How to Organise Your Data

How to backup and archive your files? There are almost as many answers as there are people managing their data. In this post I attempt to document the methods I use to deal with the increasingly growing heaps of bits in my life. I hope it to give you ideas how to manage yours!

General approach in short:

Dropbox 2 TB for private projects and archival
Google Drive 100 GB for work and collaborative projects
Desktop computer with 1 TB SSD that automatically mirrors all the data in Dropbox and Google Drive
Laptop computer that automatically mirrors only the most recent data in Dropbox and Google Drive
Mobile external 2 TB HDD to which I manually backup all the data from Dropbox and Google Drive once in a while
Mobile external 500 GB HDD for downloaded files and other non-essential data
Prefix archived folders by their creation date in format YYYY-MM-DD
Name folders with searchable tag-like words
Use rsync command for the manual backups

Each of the listed storage devices has its purpose. Next I will explain the motivation behind these. Then I will go into details how I organise the data so that it remains useful for years to come. Finally I discuss how I would like to improve the procedures for greater benefit.

Storage Devices

Desktop computer. When I was a child I had all my data stored on a single computer. Soon, I became aware of the risks of data loss due to a hardware failure. At first, I backed up the most important stuff, being some sketchy MS Paint drawings and Duke Nukem 3D maps, on 1.44 MB floppy disks. After my family got a CD writer drive, CDs took place. At some point, part of the burden was delegated to a couple USB sticks and an external 200 GB hard drive. Although pretty scattered, this continued to be my main data storage and backup method for years.

Dropbox. Around 2010 I came to my senses. Instead of maintaining the scattered and multiple more or less duplicated storage devices, I wanted something simple yet robust. Dropbox was the perfect match. I placed all my files on my desktop computer and they were automatically mirrored to Dropbox cloud. If my machine failed, the data was safe in the cloud. If the cloud failed, the data was still safe on my local machine. As an additional bonus, I now had easy mobile access to all my files. I was free to discard all my old CDs and HDDs.

Google Drive for work. After a brief stardom of Etherpad, Google Docs stole the show and became the de-facto standard how students collaborated at my university. After I started my own business, this way of collaboration expanded to my client projects. As most of these business documents were already in Google Drive, it was only natural to store all my business-related stuff in Google Drive instead of Dropbox.

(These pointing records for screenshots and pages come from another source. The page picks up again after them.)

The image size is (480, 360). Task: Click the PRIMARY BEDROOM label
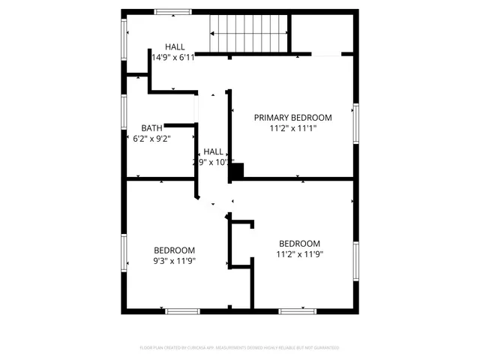[292, 118]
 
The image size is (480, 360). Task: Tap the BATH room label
[152, 128]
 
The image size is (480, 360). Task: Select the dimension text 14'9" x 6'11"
[173, 57]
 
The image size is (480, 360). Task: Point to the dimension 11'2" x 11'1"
[292, 128]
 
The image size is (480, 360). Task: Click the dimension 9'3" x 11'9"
[174, 261]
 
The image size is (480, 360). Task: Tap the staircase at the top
[249, 34]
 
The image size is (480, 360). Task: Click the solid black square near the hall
[236, 172]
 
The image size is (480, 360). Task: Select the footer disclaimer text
[239, 348]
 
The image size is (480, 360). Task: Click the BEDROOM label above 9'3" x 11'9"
[174, 250]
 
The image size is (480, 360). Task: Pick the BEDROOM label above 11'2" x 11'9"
[299, 244]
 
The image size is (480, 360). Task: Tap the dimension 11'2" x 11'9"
[299, 254]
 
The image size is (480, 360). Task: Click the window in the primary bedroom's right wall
[357, 124]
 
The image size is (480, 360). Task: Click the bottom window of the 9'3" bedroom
[182, 311]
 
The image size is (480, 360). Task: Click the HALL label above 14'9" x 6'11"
[175, 46]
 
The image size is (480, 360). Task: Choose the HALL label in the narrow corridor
[213, 152]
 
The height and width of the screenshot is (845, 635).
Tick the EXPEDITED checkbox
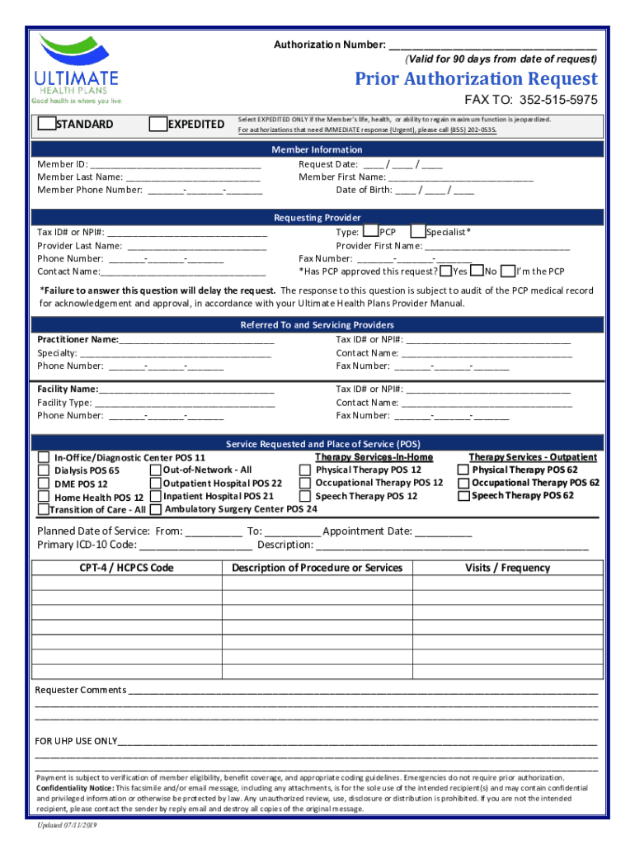click(x=158, y=124)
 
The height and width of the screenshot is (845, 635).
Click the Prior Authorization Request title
click(x=476, y=79)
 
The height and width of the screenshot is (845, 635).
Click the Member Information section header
click(x=317, y=149)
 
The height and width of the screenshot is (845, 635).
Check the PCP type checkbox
click(x=371, y=232)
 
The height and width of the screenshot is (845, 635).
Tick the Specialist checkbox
click(x=418, y=232)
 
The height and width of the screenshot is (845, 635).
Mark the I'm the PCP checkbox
click(x=508, y=271)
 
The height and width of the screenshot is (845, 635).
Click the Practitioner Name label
click(x=78, y=339)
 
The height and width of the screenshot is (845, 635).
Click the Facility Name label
click(x=68, y=389)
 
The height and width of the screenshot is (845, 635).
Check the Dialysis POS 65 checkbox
click(x=44, y=470)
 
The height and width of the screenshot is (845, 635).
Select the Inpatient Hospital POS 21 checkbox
click(x=154, y=496)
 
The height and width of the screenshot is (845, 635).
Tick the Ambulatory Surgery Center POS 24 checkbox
click(x=155, y=509)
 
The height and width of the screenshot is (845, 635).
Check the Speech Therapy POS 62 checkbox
click(x=463, y=496)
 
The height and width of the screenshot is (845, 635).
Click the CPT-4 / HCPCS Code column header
click(x=127, y=568)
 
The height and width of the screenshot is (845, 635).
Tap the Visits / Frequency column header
click(x=507, y=568)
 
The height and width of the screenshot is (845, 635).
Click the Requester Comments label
click(x=80, y=690)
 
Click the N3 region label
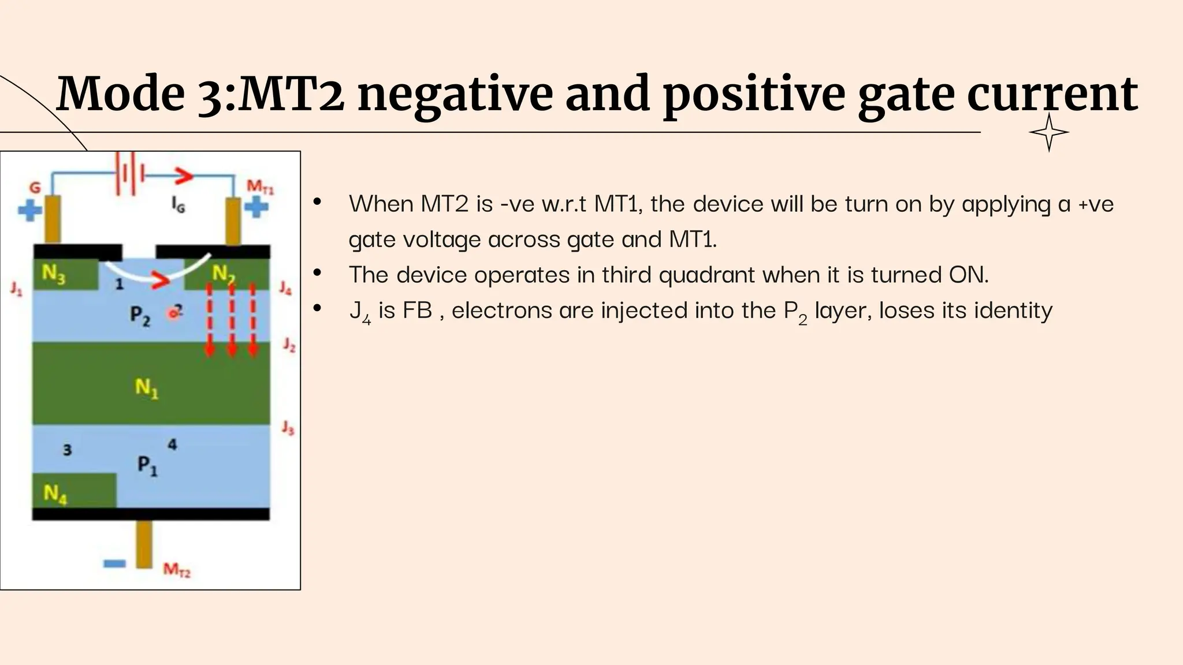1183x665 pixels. tap(53, 274)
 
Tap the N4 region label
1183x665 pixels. tap(55, 494)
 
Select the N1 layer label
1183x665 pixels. tap(146, 388)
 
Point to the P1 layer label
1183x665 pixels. tap(147, 465)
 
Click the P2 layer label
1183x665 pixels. tap(139, 316)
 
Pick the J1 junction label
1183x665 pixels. tap(16, 288)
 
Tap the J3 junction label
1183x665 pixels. tap(288, 428)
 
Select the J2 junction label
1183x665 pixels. tap(289, 345)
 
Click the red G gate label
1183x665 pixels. tap(35, 188)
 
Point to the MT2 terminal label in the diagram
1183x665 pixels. tap(176, 570)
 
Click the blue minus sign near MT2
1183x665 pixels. tap(114, 563)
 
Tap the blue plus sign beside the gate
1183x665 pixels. tap(29, 210)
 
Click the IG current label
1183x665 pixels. tap(178, 204)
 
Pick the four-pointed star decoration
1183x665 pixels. tap(1048, 132)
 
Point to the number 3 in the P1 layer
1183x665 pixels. tap(67, 450)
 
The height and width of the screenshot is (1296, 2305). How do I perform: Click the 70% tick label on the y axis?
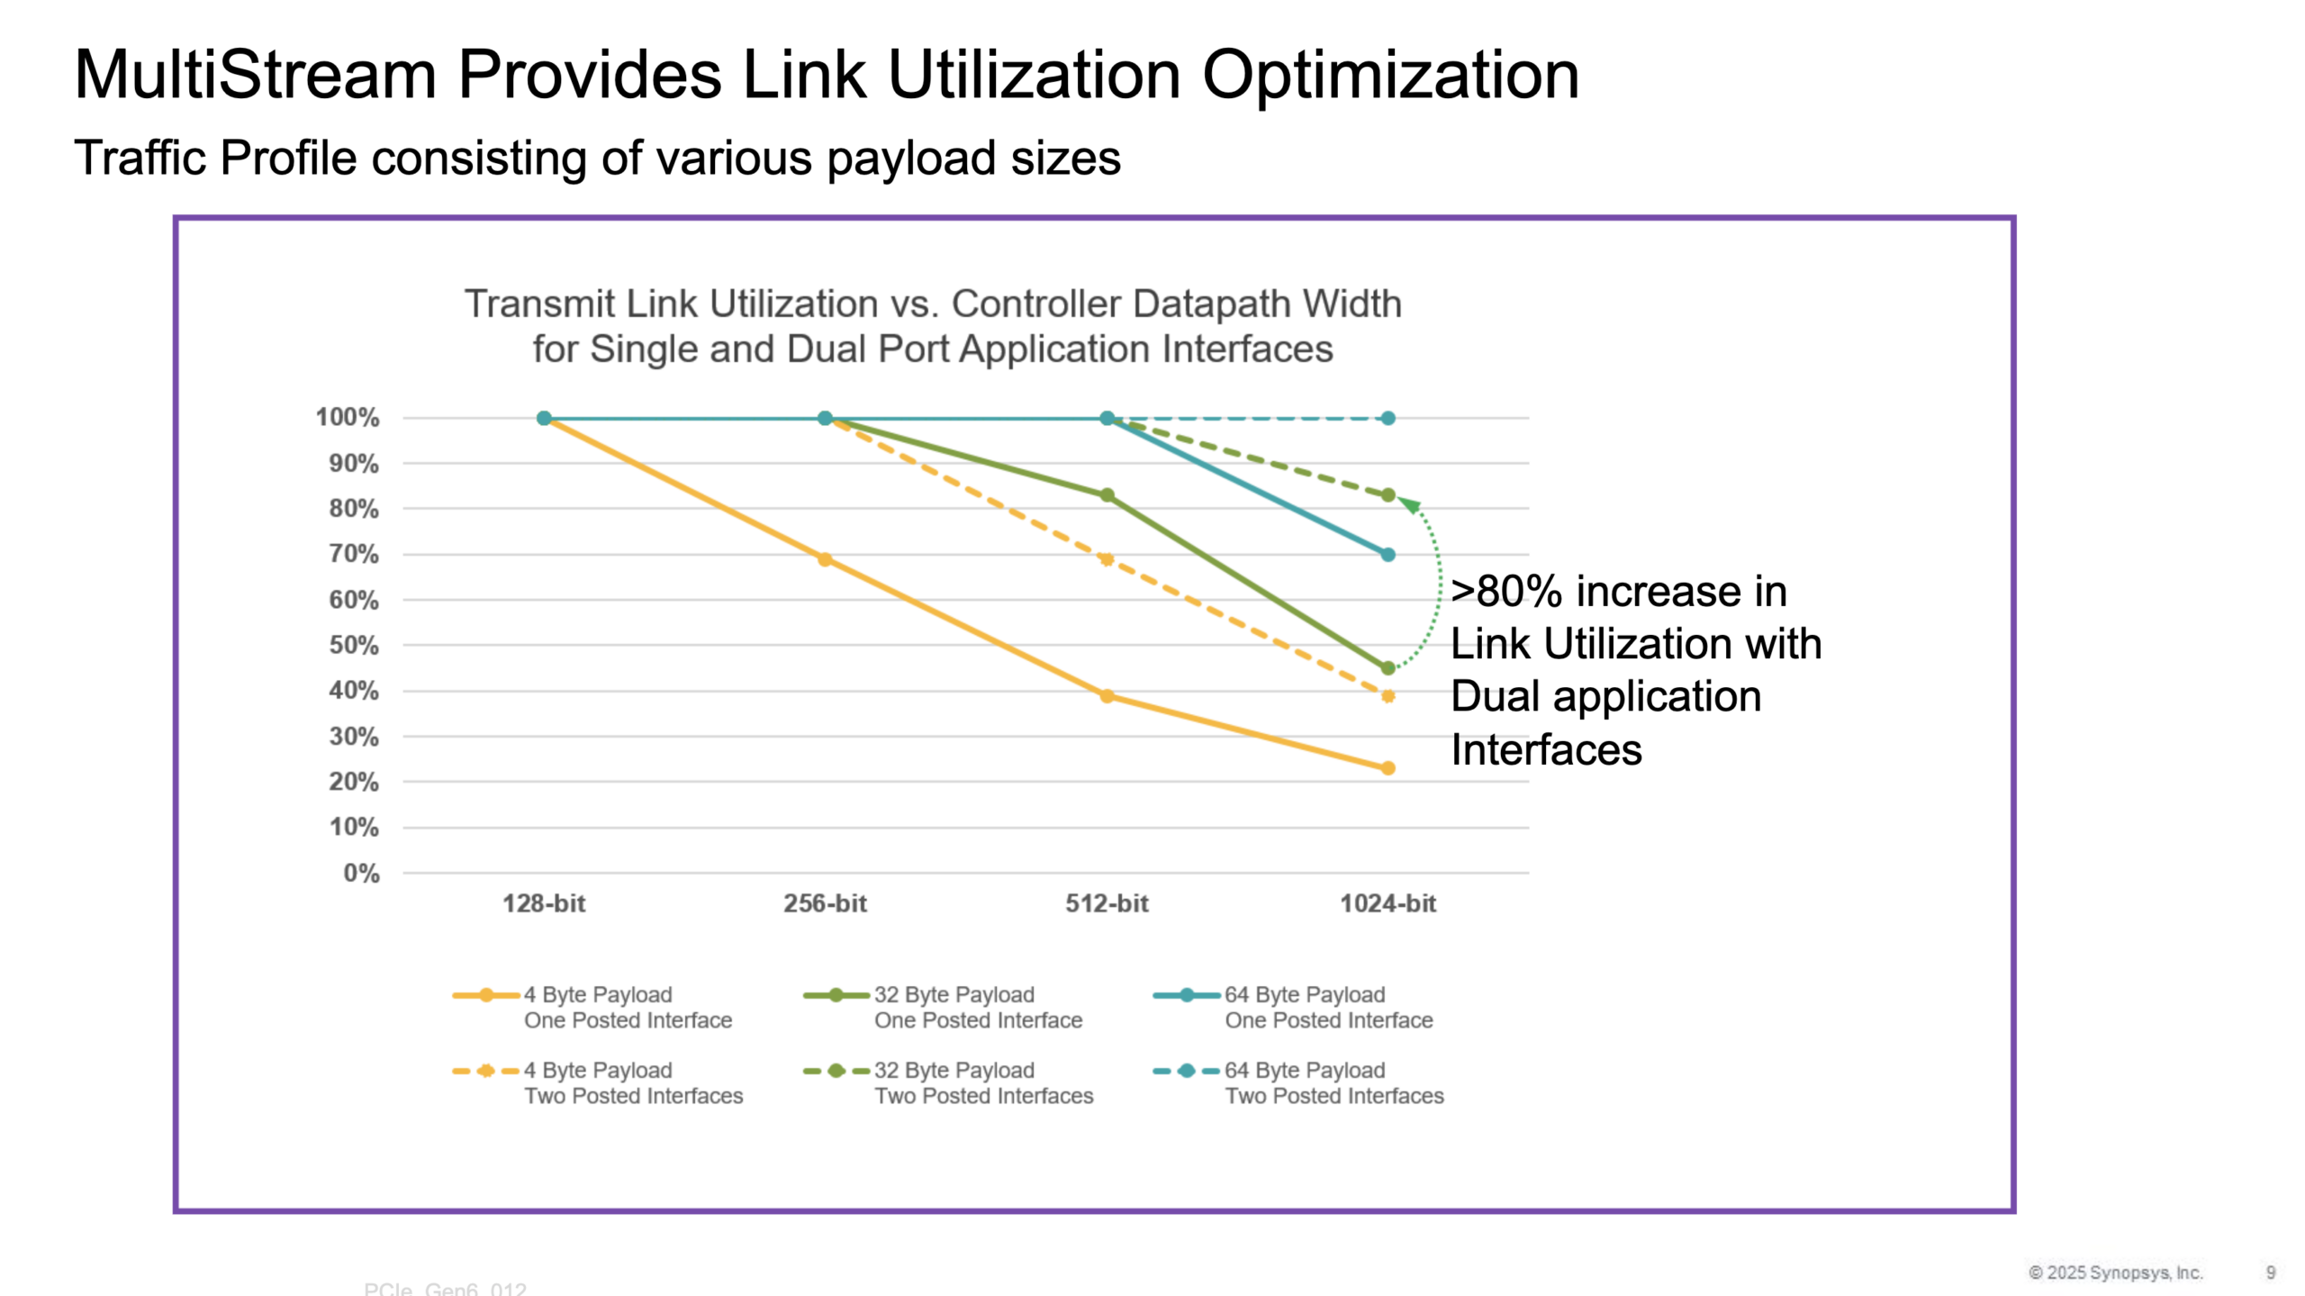353,554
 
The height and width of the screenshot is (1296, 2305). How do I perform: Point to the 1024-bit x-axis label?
1388,903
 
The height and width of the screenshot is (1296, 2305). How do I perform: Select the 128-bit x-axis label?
544,903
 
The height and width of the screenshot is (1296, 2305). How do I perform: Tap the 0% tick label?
361,873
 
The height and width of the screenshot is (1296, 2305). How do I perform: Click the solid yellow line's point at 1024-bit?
1388,768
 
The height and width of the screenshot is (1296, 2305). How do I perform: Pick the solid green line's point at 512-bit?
1107,495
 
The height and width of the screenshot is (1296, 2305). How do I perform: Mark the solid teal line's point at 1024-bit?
1388,555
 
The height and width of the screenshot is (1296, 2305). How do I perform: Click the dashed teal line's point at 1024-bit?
1388,418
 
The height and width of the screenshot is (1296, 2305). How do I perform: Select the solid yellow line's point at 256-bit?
825,559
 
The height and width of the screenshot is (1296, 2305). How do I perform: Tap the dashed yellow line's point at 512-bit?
1107,559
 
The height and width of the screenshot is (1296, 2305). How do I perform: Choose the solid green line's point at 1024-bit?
1388,668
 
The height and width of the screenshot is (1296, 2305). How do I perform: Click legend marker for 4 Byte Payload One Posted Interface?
486,995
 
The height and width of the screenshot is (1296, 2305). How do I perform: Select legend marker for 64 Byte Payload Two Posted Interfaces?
1187,1071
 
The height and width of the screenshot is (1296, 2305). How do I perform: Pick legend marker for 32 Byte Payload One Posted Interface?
836,995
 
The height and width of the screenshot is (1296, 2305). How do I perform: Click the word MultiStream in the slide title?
255,74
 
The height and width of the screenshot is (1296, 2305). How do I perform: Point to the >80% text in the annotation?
1505,592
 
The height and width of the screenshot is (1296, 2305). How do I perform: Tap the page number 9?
2271,1273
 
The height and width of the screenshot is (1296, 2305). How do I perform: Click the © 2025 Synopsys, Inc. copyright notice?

At first it felt a bit unnecessary to have two cloud storages, and it still feels so, but it provided a nice separation between the business data and my private data.

Mobile external HDD for non-essential files. There are many types of data and not all are equally unique or important. As the available storage space on Dropbox is limited and costs money, there is no reason for me to store every downloaded image and ripped music album there. Therefore I have set up a habit that my Dropbox will contain almost exclusively the files that I have personally created or to which I or my friends have copyrights. Everything else I keep on an external hard drive. If this hard drive fails, I will lose an easy access to some movies and music albums but that is not the end of the world as I can download them again at any time, at least hopefully so.

Another mobile external HDD for manual snapshots. As long as I have used Dropbox, I have carried a fear that one day Dropbox will mess up and my desktop suddenly syncs to an empty directory, discarding all the mirrored files. I trust Dropbox to know what they are doing but still, Murphy’s law is always there. I have been in IT business long enough to know that sooner or later things hit the fan. Therefore to add the extra layer of security, I began taking occasional snapshots of my Dropbox and Google Drive contents around 2020. I store the snapshots to a mobile external HDD. The mobility also brings convenience to situations when I need to work with some old files on my partially-synced laptop. Instead of slowly downloading several gigabytes of old photos and videos I can just copy them from the HDD.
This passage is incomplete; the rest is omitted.